Literature DB >> 11604067

Identification of KIN (KIN17), a human gene encoding a nuclear DNA-binding protein, as a novel component of the TP53-independent response to ionizing radiation.

C Masson1, F Menaa, G Pinon-Lataillade, Y Frobert, J P Radicella, J F Angulo.   

Abstract

Ionizing radiation elicits a genetic response in human cells that allows cell survival. The human KIN (also known as KIN17) gene encodes a 45-kDa nuclear DNA-binding protein that participates in the response to UVC radiation and is immunologically related to the bacterial RecA protein. We report for the first time that ionizing radiation and bleomycin, a radiomimetic drug, which produce single- and double-strand breaks, increased expression of KIN in human cells established from tumors, including MeWo melanoma, MCF7 breast adenocarcinoma, and ATM+ GM3657 lymphoblast cells. KIN expression increased rapidly in a dose-dependent manner after irradiation.
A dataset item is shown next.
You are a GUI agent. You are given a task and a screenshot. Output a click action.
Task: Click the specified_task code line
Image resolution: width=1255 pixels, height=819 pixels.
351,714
Under the same conditions, several genes controlled by TP53 were induced with kinetics similar to that of KIN. Using the CDKN1A gene as a marker of TP53 responsiveness, we analyzed the up-regulation of KIN and showed that is independent of the status of TP53 and ATM. In contrast, the presence of a dominant mutant for activating transcription factor 2 (ATF2) completely abolished the up-regulation of KIN. Our results suggest a role for ATF2 in the TP53-independent increase in KIN expression after gamma irradiation.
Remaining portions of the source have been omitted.